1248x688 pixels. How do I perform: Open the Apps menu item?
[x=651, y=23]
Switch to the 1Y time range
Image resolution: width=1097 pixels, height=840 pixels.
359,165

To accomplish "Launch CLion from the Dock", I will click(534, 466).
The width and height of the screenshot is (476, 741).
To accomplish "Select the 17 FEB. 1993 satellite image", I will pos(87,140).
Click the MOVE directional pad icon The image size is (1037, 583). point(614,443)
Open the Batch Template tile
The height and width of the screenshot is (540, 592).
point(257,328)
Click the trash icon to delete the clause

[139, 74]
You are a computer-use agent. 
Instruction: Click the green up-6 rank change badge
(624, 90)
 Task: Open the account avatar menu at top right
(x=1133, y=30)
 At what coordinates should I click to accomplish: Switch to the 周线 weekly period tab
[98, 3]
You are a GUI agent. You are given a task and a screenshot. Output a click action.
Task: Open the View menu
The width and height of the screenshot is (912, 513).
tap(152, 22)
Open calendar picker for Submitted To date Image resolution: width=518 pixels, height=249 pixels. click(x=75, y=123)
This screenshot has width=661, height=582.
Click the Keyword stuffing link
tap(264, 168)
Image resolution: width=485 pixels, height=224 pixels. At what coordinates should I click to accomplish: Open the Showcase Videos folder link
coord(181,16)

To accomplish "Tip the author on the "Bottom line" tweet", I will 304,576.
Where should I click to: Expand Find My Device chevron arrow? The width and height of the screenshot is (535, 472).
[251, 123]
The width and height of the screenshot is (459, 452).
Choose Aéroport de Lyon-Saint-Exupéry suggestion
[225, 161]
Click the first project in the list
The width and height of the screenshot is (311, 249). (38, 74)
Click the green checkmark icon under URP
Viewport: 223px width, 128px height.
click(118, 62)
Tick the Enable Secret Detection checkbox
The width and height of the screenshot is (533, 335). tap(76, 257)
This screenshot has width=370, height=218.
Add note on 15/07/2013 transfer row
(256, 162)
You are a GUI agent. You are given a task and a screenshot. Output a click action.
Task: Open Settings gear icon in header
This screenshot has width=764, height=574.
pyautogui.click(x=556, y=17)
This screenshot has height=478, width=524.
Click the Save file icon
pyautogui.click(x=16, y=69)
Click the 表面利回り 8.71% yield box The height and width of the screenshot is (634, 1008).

* What needs to be done
Nothing in the data above may be skipped; repeat it all exactly.

* Problem solution
1248x688 pixels. How do I perform: Open the Apps menu item?
[x=651, y=23]
Switch to the 1Y time range
Image resolution: width=1097 pixels, height=840 pixels.
359,165

To accomplish "Launch CLion from the Dock", I will click(534, 466).
The width and height of the screenshot is (476, 741).
To accomplish "Select the 17 FEB. 1993 satellite image", I will pos(87,140).
Click the MOVE directional pad icon The image size is (1037, 583). point(614,443)
Open the Batch Template tile
The height and width of the screenshot is (540, 592).
point(257,328)
Click the trash icon to delete the clause

[139, 74]
You are a computer-use agent. 
Instruction: Click the green up-6 rank change badge
(624, 90)
 Task: Open the account avatar menu at top right
(x=1133, y=30)
 At what coordinates should I click to accomplish: Switch to the 周线 weekly period tab
[98, 3]
You are a GUI agent. You are given a task and a screenshot. Output a click action.
Task: Open the View menu
The width and height of the screenshot is (912, 513).
tap(152, 22)
Open calendar picker for Submitted To date Image resolution: width=518 pixels, height=249 pixels. click(x=75, y=123)
This screenshot has width=661, height=582.
Click the Keyword stuffing link
tap(264, 168)
Image resolution: width=485 pixels, height=224 pixels. At what coordinates should I click to accomplish: Open the Showcase Videos folder link
coord(181,16)

To accomplish "Tip the author on the "Bottom line" tweet", I will 304,576.
Where should I click to: Expand Find My Device chevron arrow? The width and height of the screenshot is (535, 472).
[251, 123]
The width and height of the screenshot is (459, 452).
Choose Aéroport de Lyon-Saint-Exupéry suggestion
[225, 161]
Click the first project in the list
The width and height of the screenshot is (311, 249). (38, 74)
Click the green checkmark icon under URP
Viewport: 223px width, 128px height.
click(118, 62)
Tick the Enable Secret Detection checkbox
The width and height of the screenshot is (533, 335). tap(76, 257)
This screenshot has width=370, height=218.
Add note on 15/07/2013 transfer row
(256, 162)
You are a GUI agent. You are given a task and a screenshot. Output a click action.
Task: Open Settings gear icon in header
This screenshot has width=764, height=574.
pyautogui.click(x=556, y=17)
This screenshot has height=478, width=524.
Click the Save file icon
pyautogui.click(x=16, y=69)
Click the 表面利回り 8.71% yield box The height and width of the screenshot is (634, 1008).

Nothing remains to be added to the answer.